It is calculated by the assembly enrichment level in each area of the core. Then this value is put in neutron diffusion equation for further calculation.

Generally for detail values computer codes are used for this purpose. One of the simple ways to calculate is given in book “Two Group Reactor Theory” by J. L. Meem.

May be helpful for you.

You can estimate the average thermal neutron flux using the fissile number densities and the thermal power output of the core.  First determine the total number of atoms of each fissile element by multiplying core volume by the average number density.  Second, multiply the number of atoms of each fissile element by its thermal fission cross section and energy production per fission.  Finally, sum these quantities and divide the sum into the thermal power output of the core.  Of course, you're then not taking fast fissioning into account, nor the variations in fissile number density and thermal neutron flux across the core, but if you only want an estimate that will normally not matter a great deal.
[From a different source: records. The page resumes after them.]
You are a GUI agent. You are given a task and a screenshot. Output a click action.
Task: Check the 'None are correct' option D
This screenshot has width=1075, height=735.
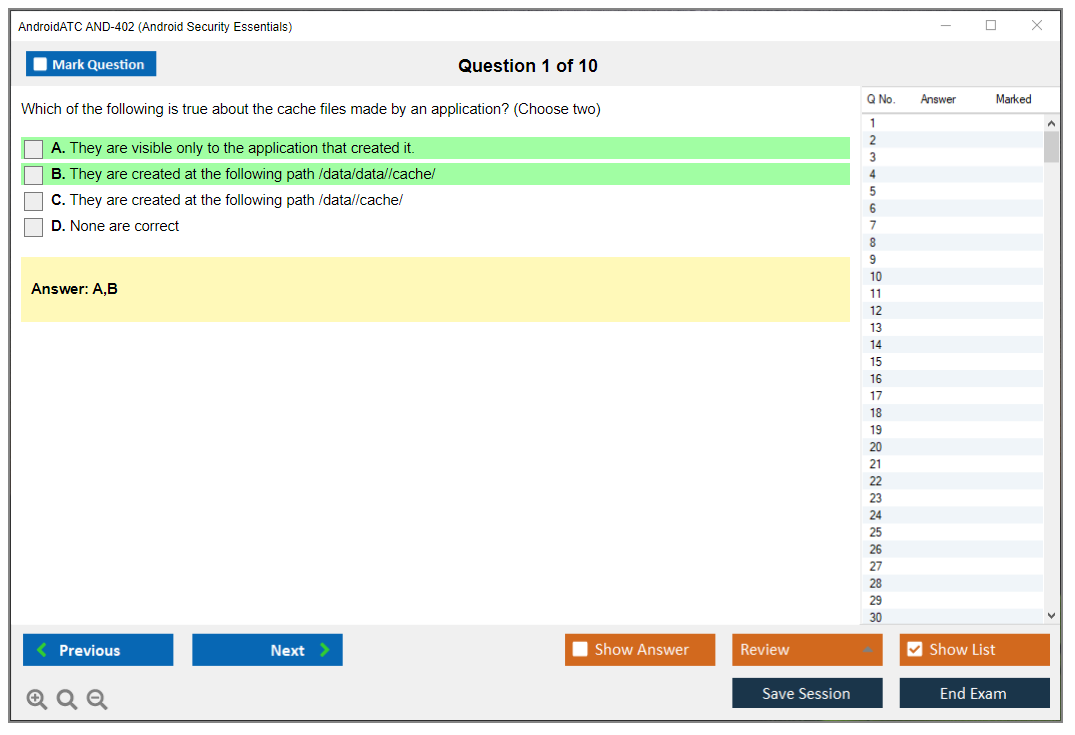coord(34,227)
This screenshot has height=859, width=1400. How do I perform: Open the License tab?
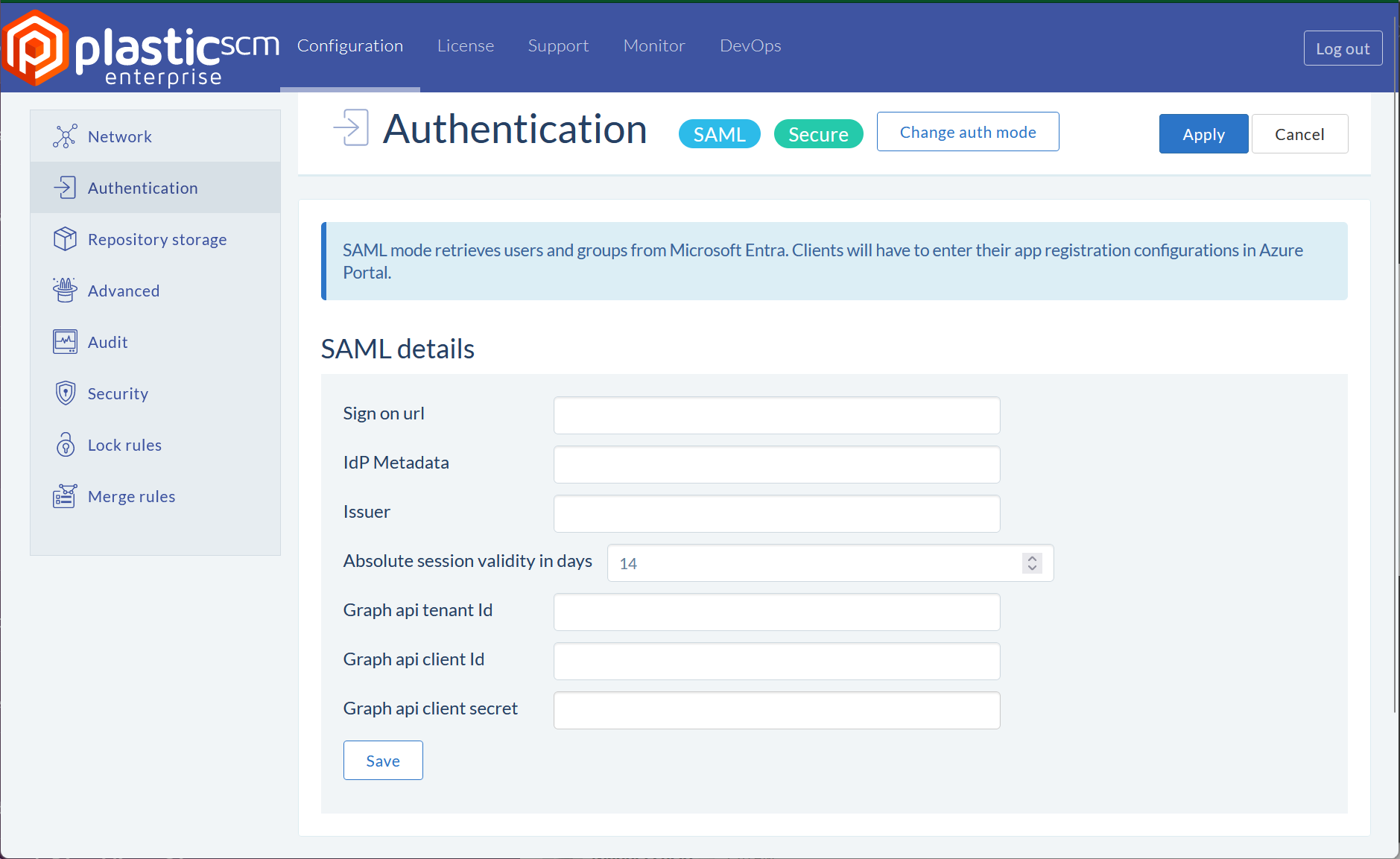coord(466,46)
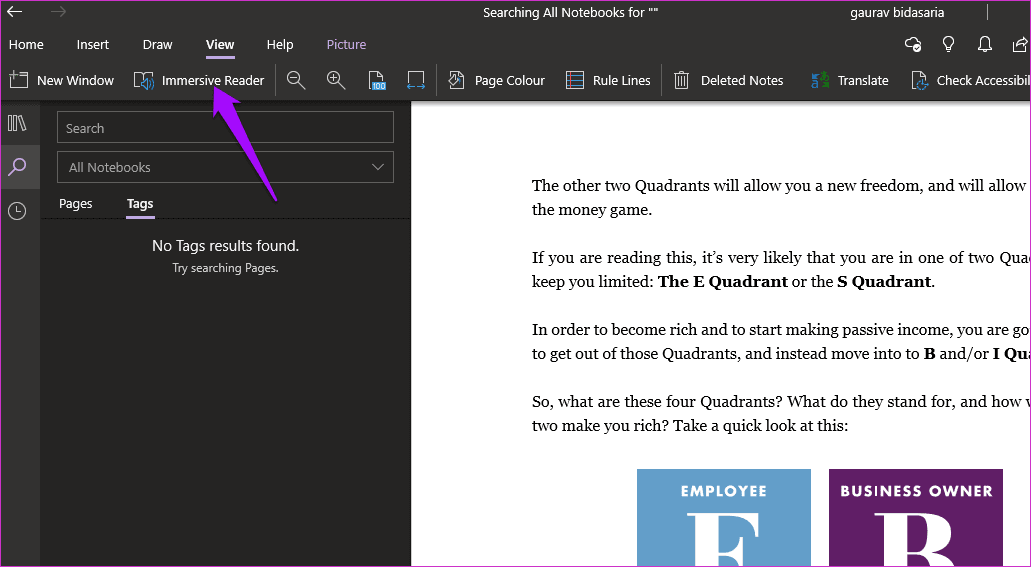Viewport: 1031px width, 567px height.
Task: Click the sync status cloud icon
Action: [x=913, y=44]
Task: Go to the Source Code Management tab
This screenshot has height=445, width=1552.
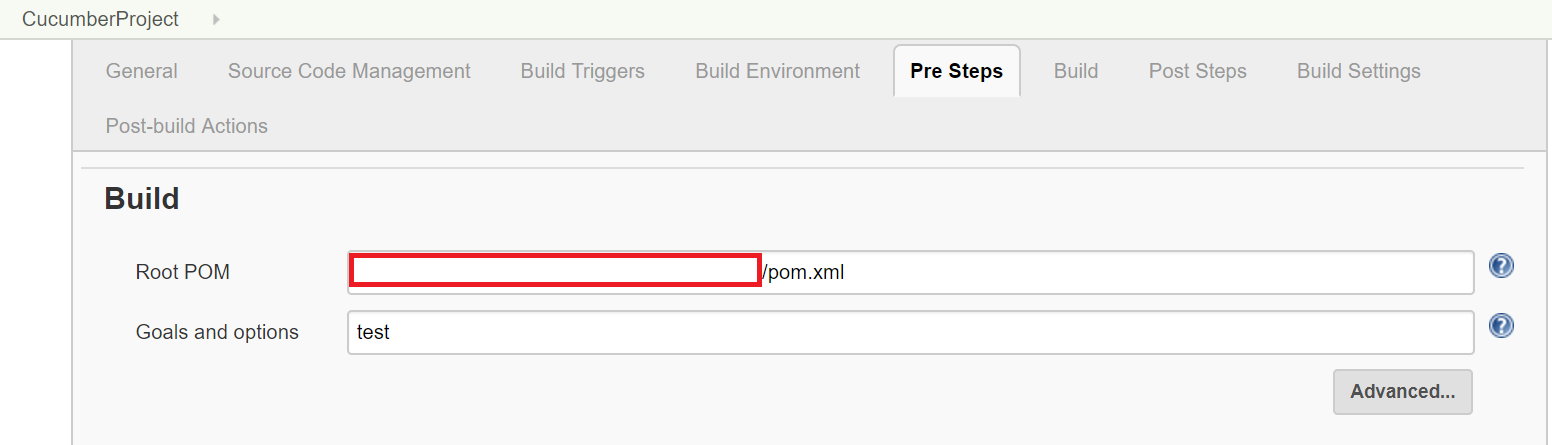Action: click(349, 71)
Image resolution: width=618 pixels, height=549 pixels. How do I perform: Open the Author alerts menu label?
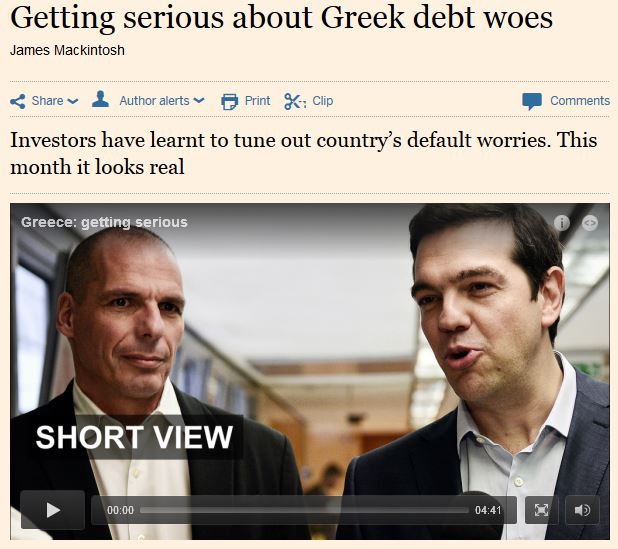click(x=154, y=101)
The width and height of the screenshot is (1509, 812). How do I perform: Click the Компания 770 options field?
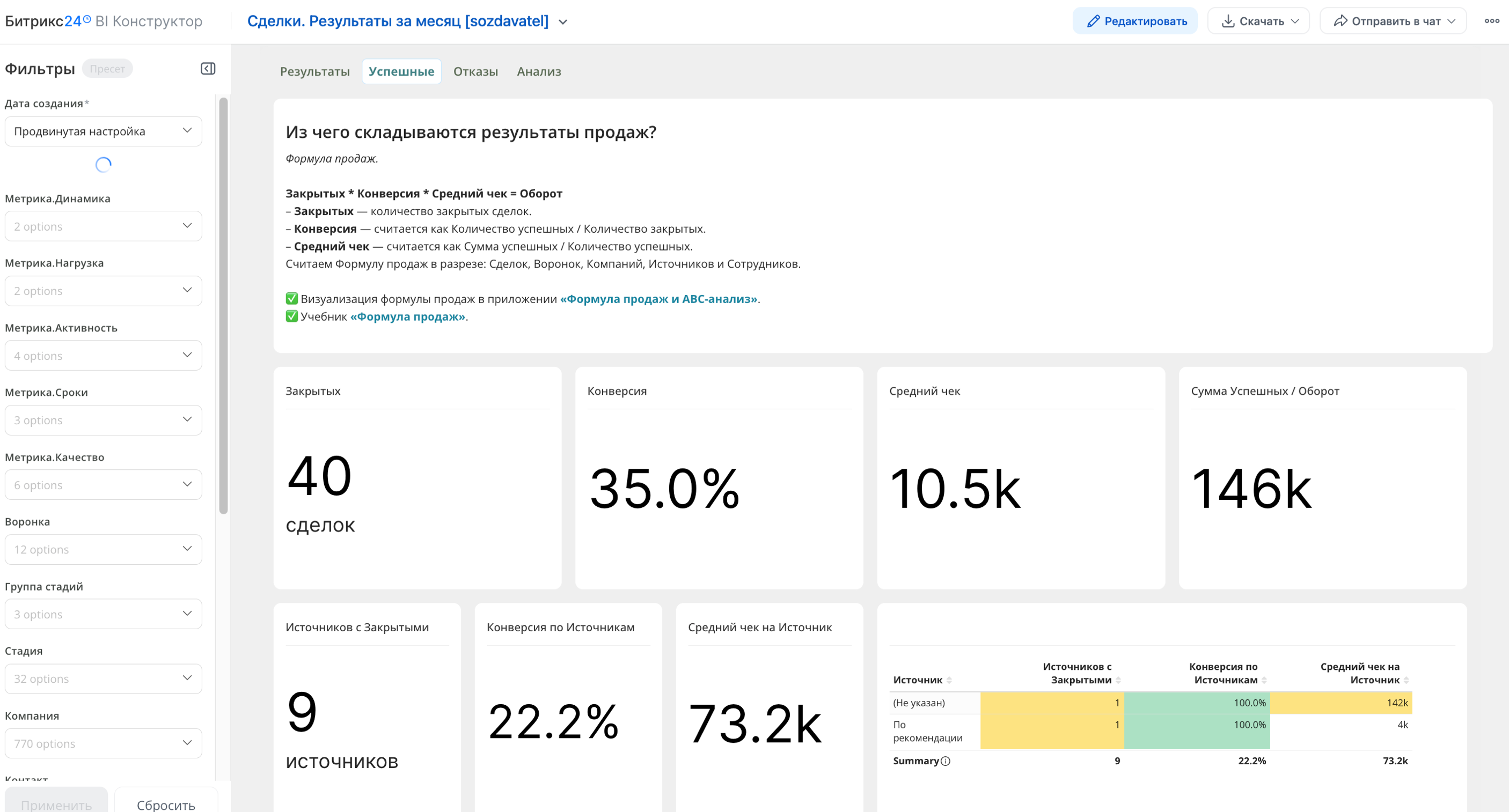103,743
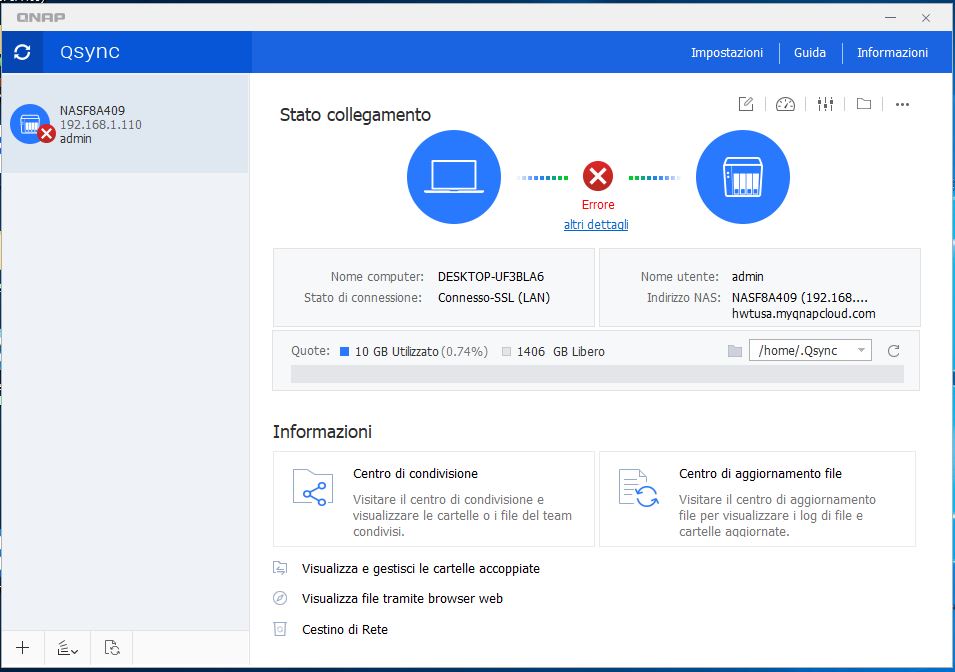Open the Impostazioni menu

[727, 53]
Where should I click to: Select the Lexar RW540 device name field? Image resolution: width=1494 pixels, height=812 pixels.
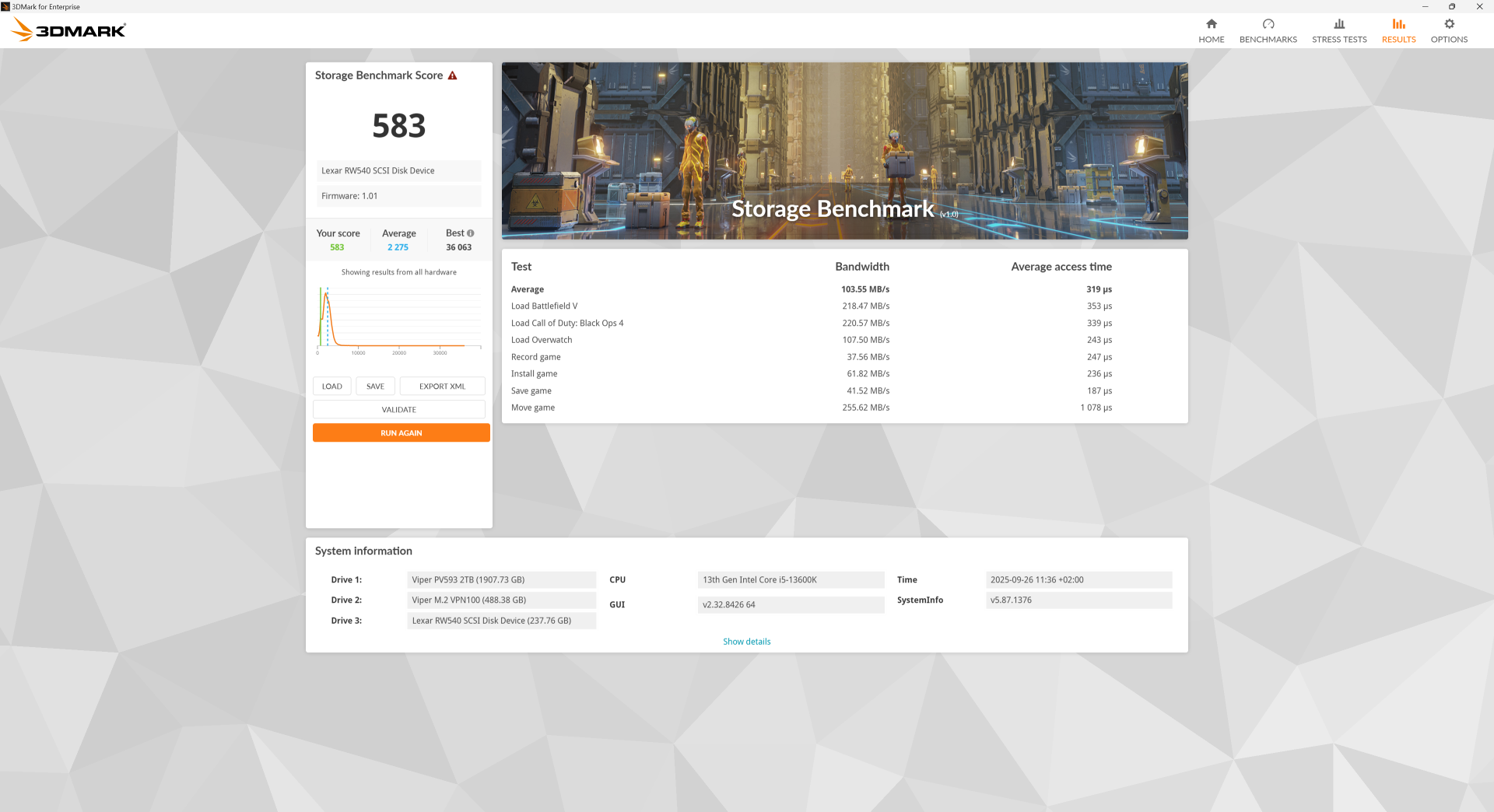(x=398, y=171)
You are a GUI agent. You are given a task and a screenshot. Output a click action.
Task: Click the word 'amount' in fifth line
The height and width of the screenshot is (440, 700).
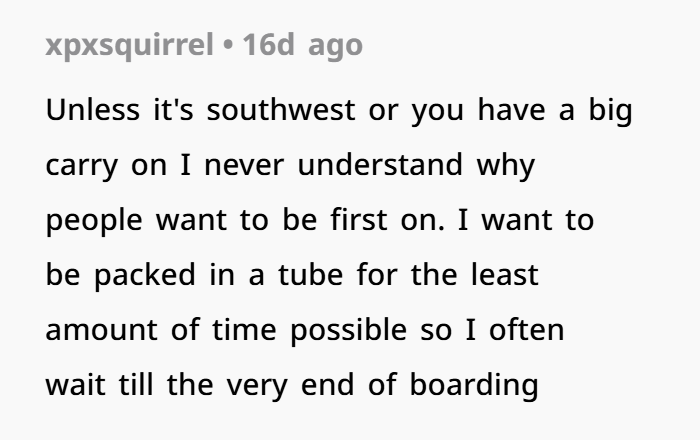pyautogui.click(x=101, y=330)
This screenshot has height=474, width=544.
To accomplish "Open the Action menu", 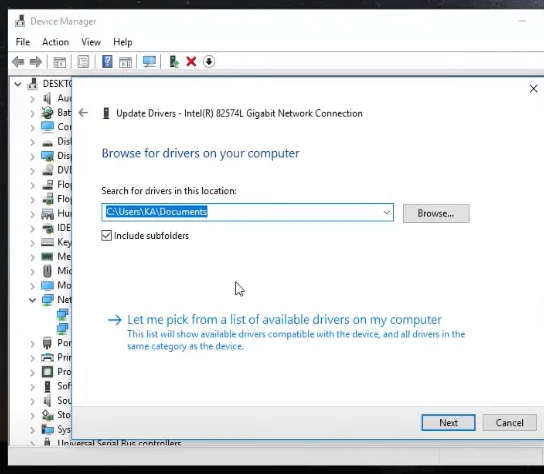I will (x=56, y=42).
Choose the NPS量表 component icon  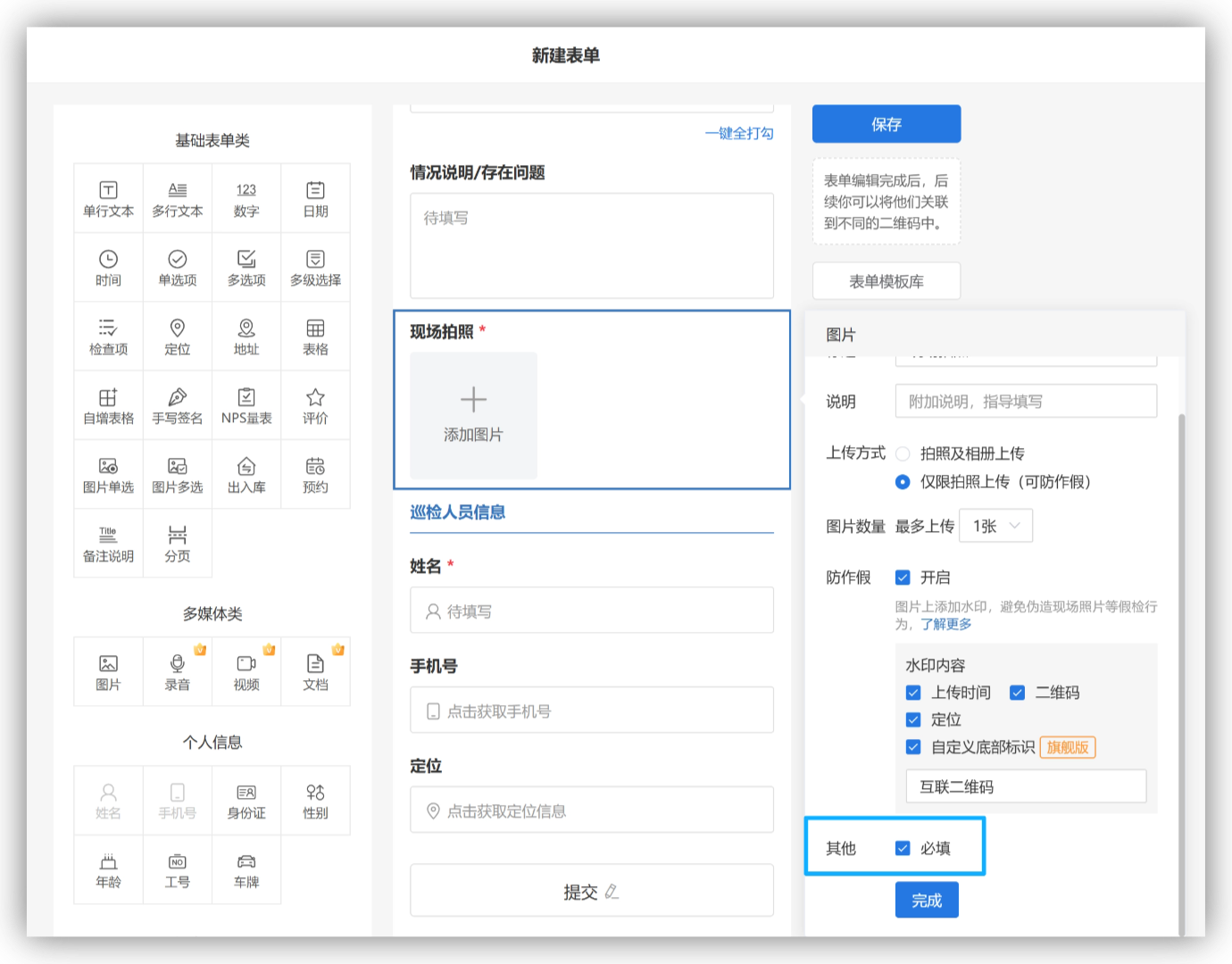click(246, 404)
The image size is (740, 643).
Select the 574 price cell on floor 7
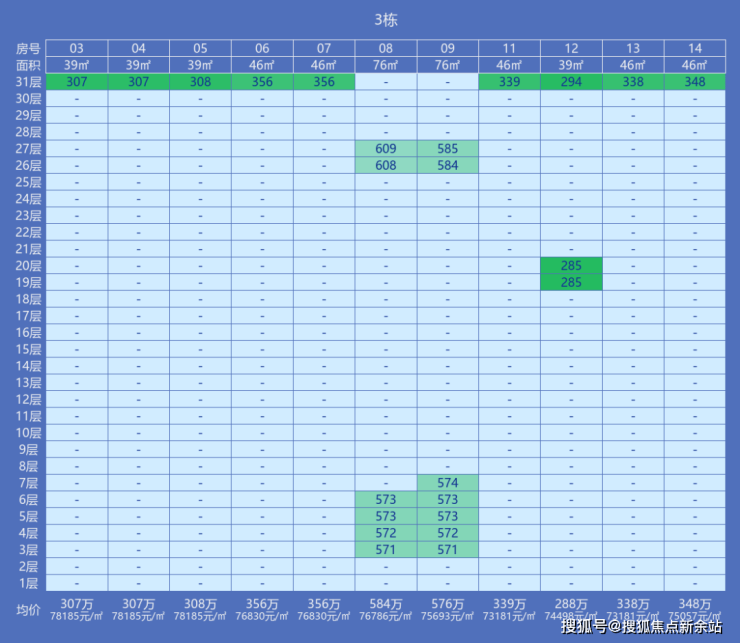(447, 483)
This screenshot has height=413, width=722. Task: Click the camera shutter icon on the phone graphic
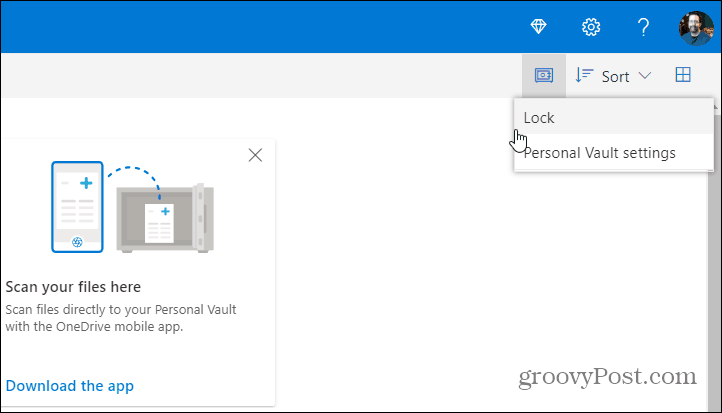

Neutron Flux can be measured in reactors by different manner and method named Flux mapping experiments. For example by the Foil activation analysis or using proper instruments (detectors) or by a proportional parameters like temperature, power or ,,,, It is a very intersting and extended subject in reactor physics.

I FULLY endorsed Masood Iqbal recommendation, the book “Two Group Reactor Theory” by J. L. Meem., is a brillant work that detailed all the analytical work to calculate the flux a reactivity by hand (today is very easy to calculate that with any worksheet). I used with some students.

I found there only one (strong) limitation, you need the "Tau" of the material mixture. Then I used an analytical model for the Tau of the mixture 

Solve 2 group neutron diffusion equation, there are many texts show that

As a summary. The accuracy depens in the efforts that you need to apply.

1) As was said by Brian Gaulke, a first "hand" estimation si by simple:

flux*MacroscopicFissionCrossSection*Volume*EnergybyFission=Power

Then you need to estimatede the average "MacroscopicFissionCrossSection", to do that you need to know the "average neutron energy" (is your reactor thermal, is epithermal, is fast?) and thus obtain the microscopic cross section. Multiply it by the "fuel atomic density (Nf)" of the fissil atoms, BUT WEIGHTED by your estimation on "fuel flux/averageflux" ratio. If you dont have any clue on that, assume 1, and then obtaine the "total fissil atomic density" (Nftot = Volfuel*Nf/Vtot)

2) If the accuracy of approach 1 is not enough (an error of 10 to 20% could be obtain with the formula 1). use a 2 groups approach, with two zones-two groups. Is much more complicated, and is available in the Meen book. Also, as an intermediate approach (as was said by Malik), use a single zone two groups analytical solution (if the system has low leackages or small reflector effect is ok) but the challenge will be always, which is the "ScattXSgroup1 to group2". Only is tabulated for few compositions. If your system match those published number, use ti, if is not. You need to go to Age theory, and using Tau, and obtain "ScattXSgroup1 to group2"